Chernobyl: Timeline of a nuclear nightmare via 10 News

Timeline of a disaster

February 1986:

Ukraine’s Minister of Power and Electrification Vitali Sklyarov tells Soviet Life magazine that the odds of a meltdown at Chernobyl’s nuclear power plant are “one in 10,000 years.”

[…]

April 26, 1986:
The test begins at 1:23.04 a.m.

Fifty-six seconds later, pressure builds in the reactor No. 4 in the form of steam. This causes an explosion that lifts a 1,000-ton lid that covers volatile fuel elements. Radiation is immediately released into the air.

As oxygen pours into the reactor, a graphite fire begins. A chemical reaction causes a second explosion, and burning debris lands on the roof of reactor No. 3.

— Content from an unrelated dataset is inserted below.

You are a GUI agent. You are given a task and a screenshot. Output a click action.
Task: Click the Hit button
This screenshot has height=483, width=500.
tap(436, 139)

Meanwhile, the engineer responsible for the night shift, Alexander Akinhov, does not yet think the reactor’s core is damaged. “The reactor is OK, we have no problems,” he says. Akinhov subsequently dies from radiation illness.

Thirty separate fires develop. An alarm goes off at a local fire station.

At 1.45 a.m. firefighters arrive. They know nothing about radiation and aren’t wearing any protective clothing. Driver Grigory Khmel later recalls: “We saw graphite lying everywhere. I kicked a bit of it. Another fireman picked up a piece and said ‘hot.’ Neither of us had any idea of radiation. My colleagues Kolya, Pravik and others all went up the ladder of the reactor. I never saw them again.”

At 3:12 a.m. an alarm goes off at an army base deep in the Soviet Union. The general in charge decides to send troops. They arrive in Ukraine’s capital of Kiev at 2 p.m.

At 5 a.m. reactor No. 3 is shut down. Reactors No. 1 and 2 are stopped about 24 hours later.

[…]

May 14, 1986:
Soviet leader Mikhail Gorbachev talks about the accident live on television. He subsequently mobilizes hundreds of thousands of people, including military reservists from all parts of the Soviet Union, to help in the cleanup.

They become known as “liquidators.” Many will become ill and die from radiation-related diseases.

Gorbachev, in a 2006 memoir, says Chernobyl “was perhaps the real cause of the collapse of the Soviet Union.”